[BEGIN LISTED RECORDS]

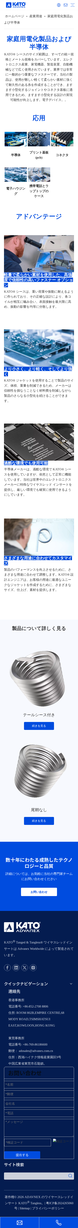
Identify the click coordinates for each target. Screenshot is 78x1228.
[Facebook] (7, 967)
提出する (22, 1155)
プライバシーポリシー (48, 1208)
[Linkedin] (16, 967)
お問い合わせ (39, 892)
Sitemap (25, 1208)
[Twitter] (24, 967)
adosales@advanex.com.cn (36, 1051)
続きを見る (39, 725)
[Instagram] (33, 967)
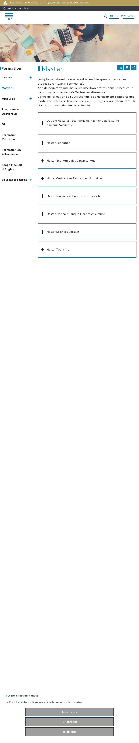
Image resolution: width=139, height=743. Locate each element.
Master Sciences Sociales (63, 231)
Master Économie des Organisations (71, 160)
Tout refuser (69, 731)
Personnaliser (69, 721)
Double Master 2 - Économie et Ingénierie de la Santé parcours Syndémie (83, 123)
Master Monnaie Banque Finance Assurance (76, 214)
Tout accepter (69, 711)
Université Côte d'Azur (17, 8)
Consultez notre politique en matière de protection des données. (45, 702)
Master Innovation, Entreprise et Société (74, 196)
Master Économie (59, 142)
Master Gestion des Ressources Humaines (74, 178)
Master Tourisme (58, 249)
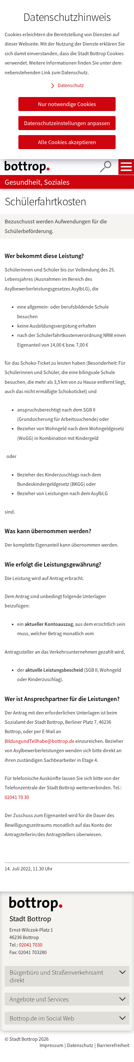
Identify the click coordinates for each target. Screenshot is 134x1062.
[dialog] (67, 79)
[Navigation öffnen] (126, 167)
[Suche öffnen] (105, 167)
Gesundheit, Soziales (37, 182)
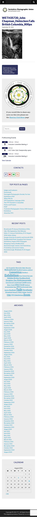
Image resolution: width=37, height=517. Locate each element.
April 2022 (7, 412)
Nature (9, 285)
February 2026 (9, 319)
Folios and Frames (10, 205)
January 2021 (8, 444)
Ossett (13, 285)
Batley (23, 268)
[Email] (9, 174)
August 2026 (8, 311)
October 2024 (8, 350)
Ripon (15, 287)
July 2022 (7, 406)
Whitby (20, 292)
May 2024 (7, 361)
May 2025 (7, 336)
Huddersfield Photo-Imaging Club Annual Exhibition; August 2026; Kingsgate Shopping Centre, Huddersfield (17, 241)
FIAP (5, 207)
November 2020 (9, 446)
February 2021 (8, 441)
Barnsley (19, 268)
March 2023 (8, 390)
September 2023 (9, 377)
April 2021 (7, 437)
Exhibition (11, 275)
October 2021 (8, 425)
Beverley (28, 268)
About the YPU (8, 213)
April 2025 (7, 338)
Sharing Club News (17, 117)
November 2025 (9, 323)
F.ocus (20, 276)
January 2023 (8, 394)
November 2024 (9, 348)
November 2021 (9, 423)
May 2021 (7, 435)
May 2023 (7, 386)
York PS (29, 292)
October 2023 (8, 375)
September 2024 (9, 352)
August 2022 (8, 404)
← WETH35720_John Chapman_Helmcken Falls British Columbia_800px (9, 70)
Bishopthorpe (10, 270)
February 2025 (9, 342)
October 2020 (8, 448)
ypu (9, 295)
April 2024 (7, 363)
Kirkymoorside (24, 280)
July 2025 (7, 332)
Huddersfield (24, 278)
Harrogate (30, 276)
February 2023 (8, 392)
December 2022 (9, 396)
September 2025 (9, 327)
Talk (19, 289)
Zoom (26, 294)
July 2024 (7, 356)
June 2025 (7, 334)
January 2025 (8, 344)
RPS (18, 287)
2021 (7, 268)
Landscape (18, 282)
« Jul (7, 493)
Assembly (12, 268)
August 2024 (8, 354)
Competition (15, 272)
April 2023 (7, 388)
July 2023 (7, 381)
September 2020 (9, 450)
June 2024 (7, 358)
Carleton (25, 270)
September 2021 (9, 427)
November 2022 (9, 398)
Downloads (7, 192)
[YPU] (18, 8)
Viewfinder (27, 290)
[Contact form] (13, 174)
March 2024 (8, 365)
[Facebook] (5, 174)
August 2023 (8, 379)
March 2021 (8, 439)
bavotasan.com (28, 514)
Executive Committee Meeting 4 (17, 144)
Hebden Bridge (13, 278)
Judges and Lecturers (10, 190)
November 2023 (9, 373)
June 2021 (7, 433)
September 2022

[END LISTED RECORDS]

DIRECTION:
Please copy every row above word for word, leaving out the pictures.

EXERCISE SOLUTION:
Identify the click coordinates for each target. Screenshot is 78x1228.
[Facebook] (7, 967)
提出する (22, 1155)
プライバシーポリシー (48, 1208)
[Linkedin] (16, 967)
お問い合わせ (39, 892)
Sitemap (25, 1208)
[Twitter] (24, 967)
adosales@advanex.com.cn (36, 1051)
続きを見る (39, 725)
[Instagram] (33, 967)
Image resolution: width=139, height=743. Locate each element.
Master Sciences Sociales (63, 231)
Master Économie des Organisations (71, 160)
Tout refuser (69, 731)
Personnaliser (69, 721)
Double Master 2 - Économie et Ingénierie de la Santé parcours Syndémie (83, 123)
Master Monnaie Banque Finance Assurance (76, 214)
Tout accepter (69, 711)
Université Côte d'Azur (17, 8)
Consultez notre politique en matière de protection des données. (45, 702)
Master Innovation, Entreprise et Société (74, 196)
Master Économie (59, 142)
Master Gestion des Ressources Humaines (74, 178)
Master Tourisme (58, 249)
Identify the click coordinates for each target. Screenshot is 134x1062.
[dialog] (67, 79)
[Navigation öffnen] (126, 167)
[Suche öffnen] (105, 167)
Gesundheit, Soziales (37, 182)
Image resolution: width=37, height=517. Locate each element.
April 2022 (7, 412)
Nature (9, 285)
February 2026 (9, 319)
Folios and Frames (10, 205)
January 2021 (8, 444)
Ossett (13, 285)
Batley (23, 268)
[Email] (9, 174)
August 2026 (8, 311)
October 2024 (8, 350)
Ripon (15, 287)
July 2022 (7, 406)
Whitby (20, 292)
May 2024 (7, 361)
May 2025 (7, 336)
Huddersfield Photo-Imaging Club Annual Exhibition; August 2026; Kingsgate Shopping Centre, Huddersfield (17, 241)
FIAP (5, 207)
November 2020 (9, 446)
February 2021 (8, 441)
Barnsley (19, 268)
March 2023 (8, 390)
September 2023 (9, 377)
April 2021 (7, 437)
Exhibition (11, 275)
October 2021 (8, 425)
Beverley (28, 268)
About the YPU (8, 213)
April 2025 (7, 338)
Sharing Club News (17, 117)
November 2025 (9, 323)
F.ocus (20, 276)
January 2023 (8, 394)
November 2024 (9, 348)
November 2021 (9, 423)
May 2021 (7, 435)
May 2023 (7, 386)
York PS (29, 292)
October 2023 (8, 375)
September 2024 (9, 352)
August 2022 (8, 404)
← WETH35720_John Chapman_Helmcken Falls British Columbia_800px (9, 70)
Bishopthorpe (10, 270)
February 2025 (9, 342)
October 2020 (8, 448)
ypu (9, 295)
April 2024 (7, 363)
Kirkymoorside (24, 280)
July 2025 (7, 332)
Huddersfield (24, 278)
Harrogate (30, 276)
February 2023 (8, 392)
December 2022 (9, 396)
September 2025 (9, 327)
Talk (19, 289)
Zoom (26, 294)
July 2024 (7, 356)
June 2025 (7, 334)
January 2025 (8, 344)
RPS (18, 287)
2021 (7, 268)
Landscape (18, 282)
« Jul (7, 493)
Assembly (12, 268)
August 2024 (8, 354)
Competition (15, 272)
April 2023 (7, 388)
July 2023 (7, 381)
September 2020 (9, 450)
June 2024 (7, 358)
Carleton (25, 270)
September 2021 (9, 427)
November 2022 (9, 398)
Downloads (7, 192)
[YPU] (18, 8)
Viewfinder (27, 290)
[Contact form] (13, 174)
March 2024 (8, 365)
[Facebook] (5, 174)
August 2023 (8, 379)
March 2021 (8, 439)
bavotasan.com (28, 514)
Executive Committee Meeting 4 (17, 144)
Hebden Bridge (13, 278)
Judges and Lecturers (10, 190)
November 2023 (9, 373)
June 2021 (7, 433)
September 2022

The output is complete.